What you will do:
Could you transcribe the entries below exactly, starting at the line that contains "You are a computer-use agent." and stopping at the last line, without any pictures?

Supplied material:
Start of Block
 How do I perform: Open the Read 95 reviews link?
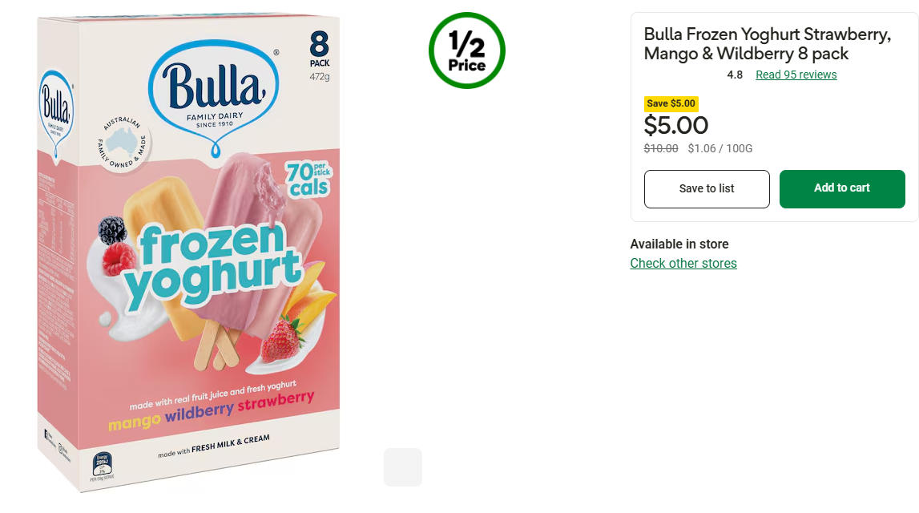[x=796, y=75]
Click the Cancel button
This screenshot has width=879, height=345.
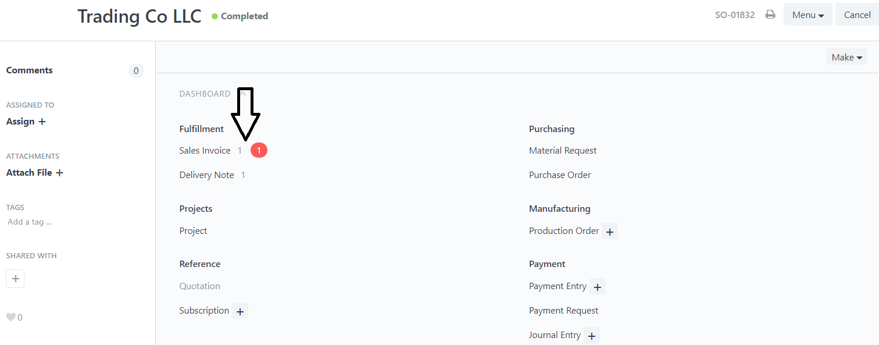[857, 15]
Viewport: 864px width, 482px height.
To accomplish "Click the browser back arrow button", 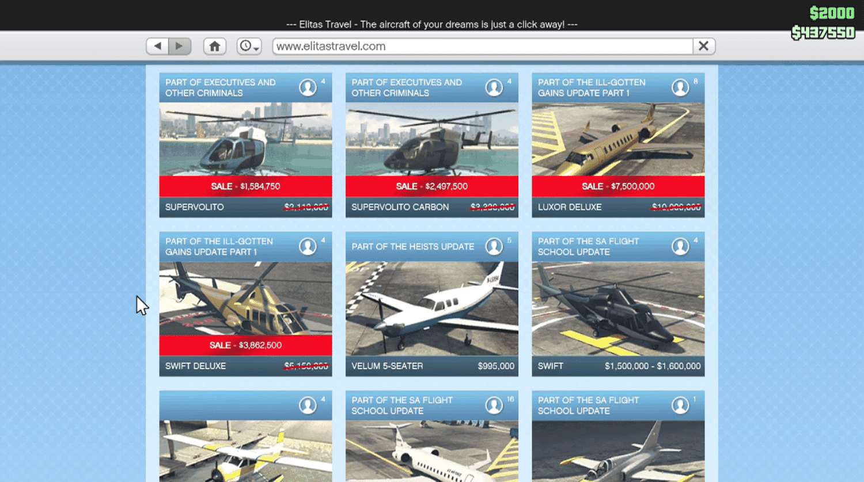I will point(157,46).
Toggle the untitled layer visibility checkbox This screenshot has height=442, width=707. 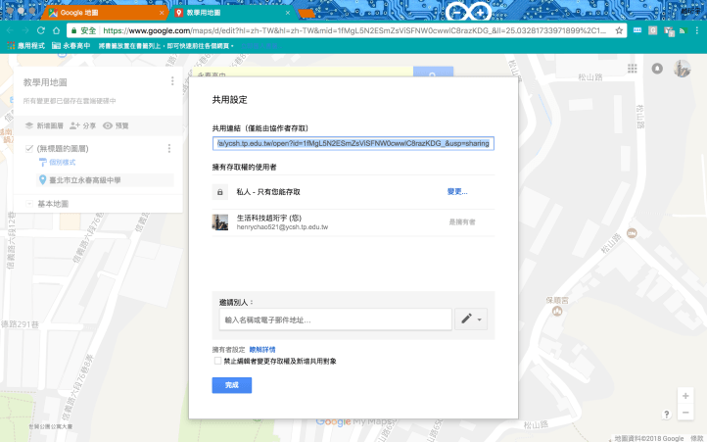point(29,148)
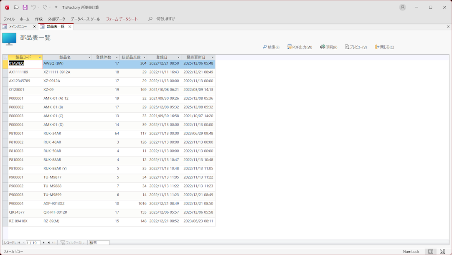Go to the next record using navigation arrow

[x=44, y=242]
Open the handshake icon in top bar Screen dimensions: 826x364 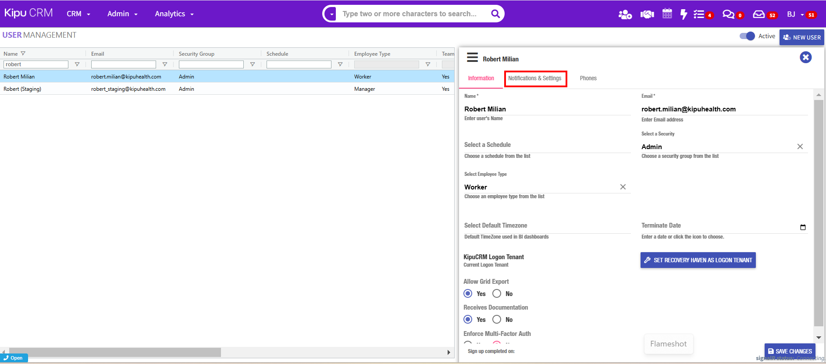[647, 14]
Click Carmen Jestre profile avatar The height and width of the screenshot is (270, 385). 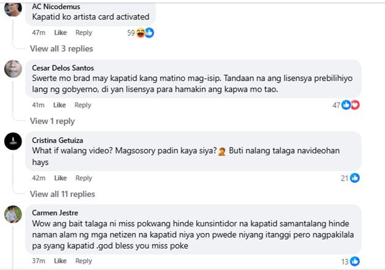pyautogui.click(x=13, y=214)
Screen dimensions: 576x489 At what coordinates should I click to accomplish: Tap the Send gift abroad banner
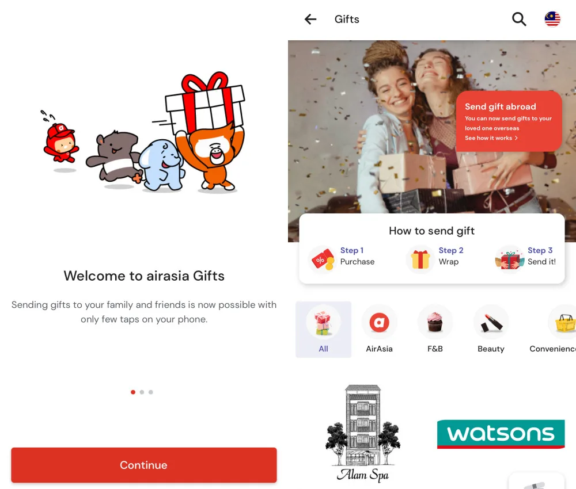pos(509,121)
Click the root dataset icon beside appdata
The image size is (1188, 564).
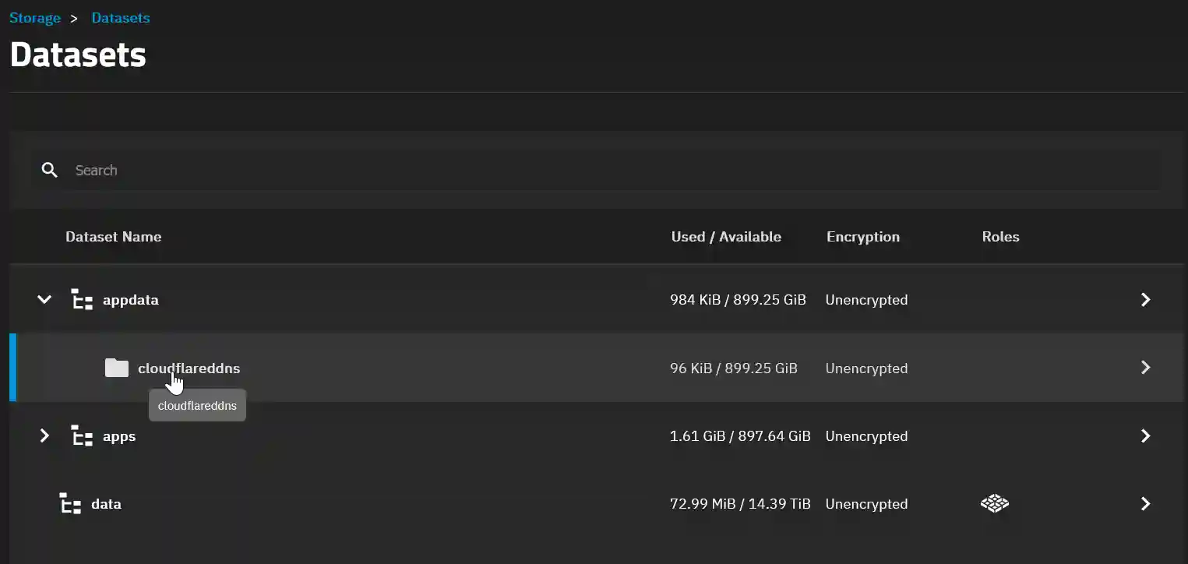pyautogui.click(x=81, y=299)
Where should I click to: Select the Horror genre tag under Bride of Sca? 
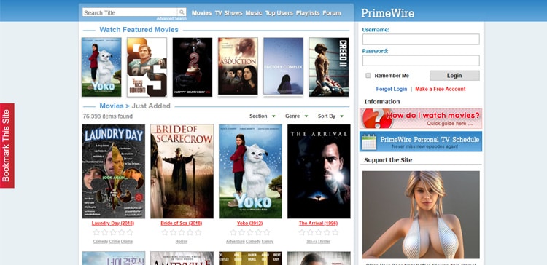tap(181, 241)
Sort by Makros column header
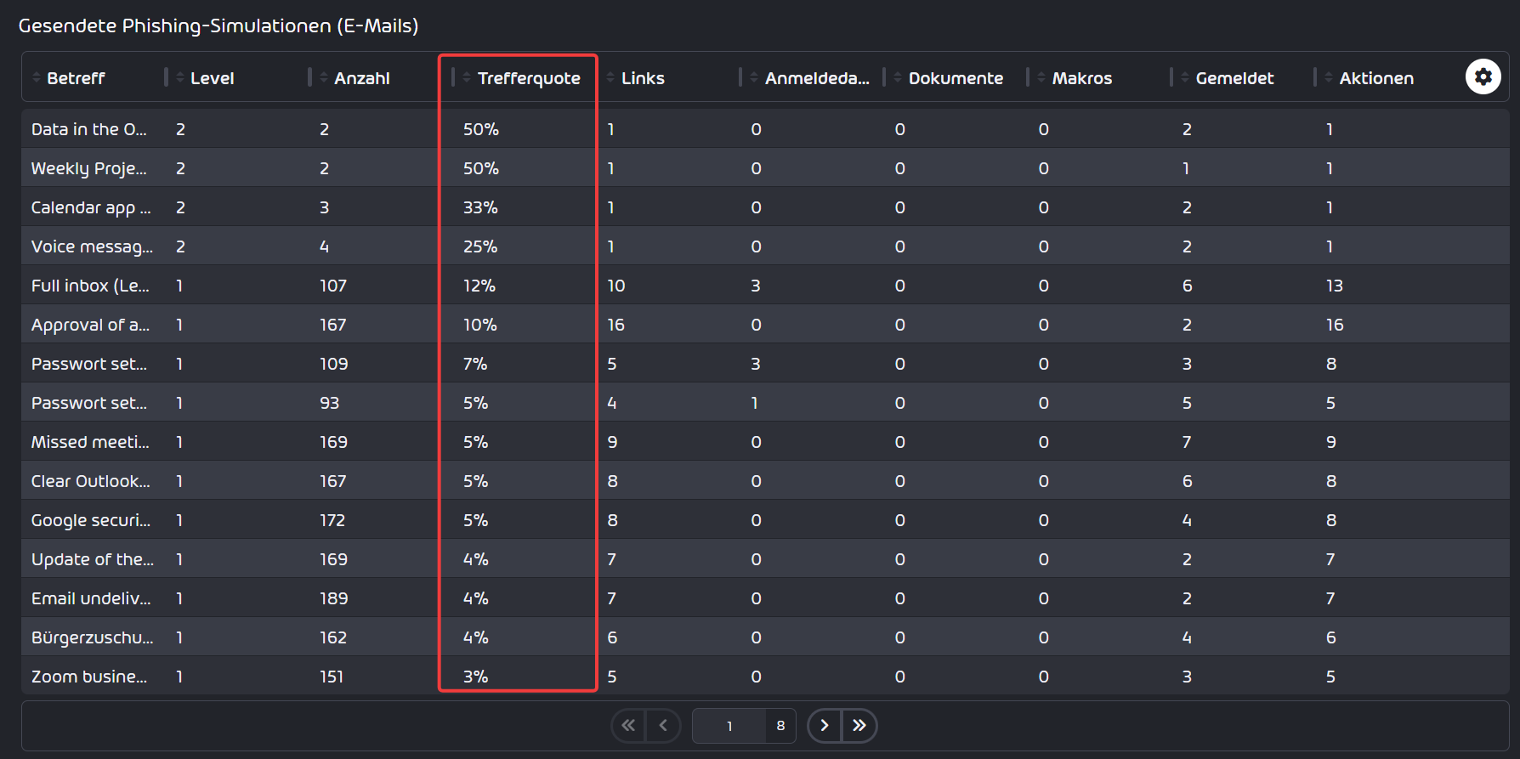This screenshot has height=759, width=1520. click(1082, 78)
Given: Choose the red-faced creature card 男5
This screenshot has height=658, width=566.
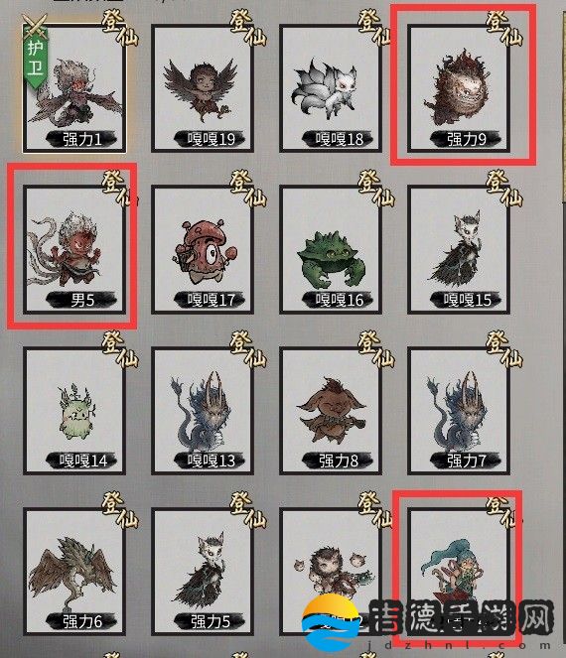Looking at the screenshot, I should [74, 250].
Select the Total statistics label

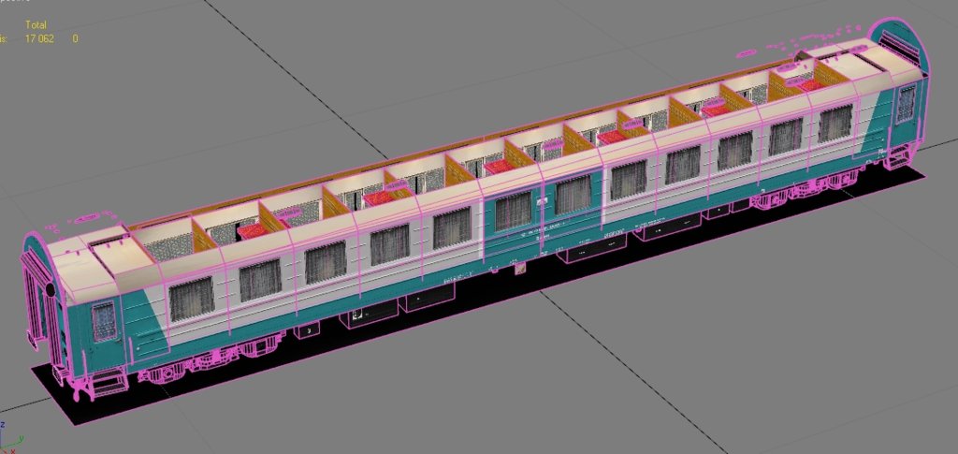[38, 24]
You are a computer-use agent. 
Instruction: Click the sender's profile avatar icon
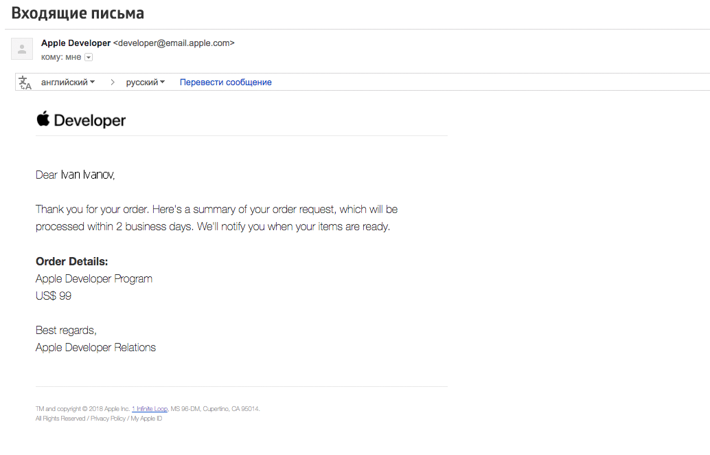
End of Block
Solution to the exercise:
You are a computer-use agent. 
Instruction: Click the sender's profile avatar icon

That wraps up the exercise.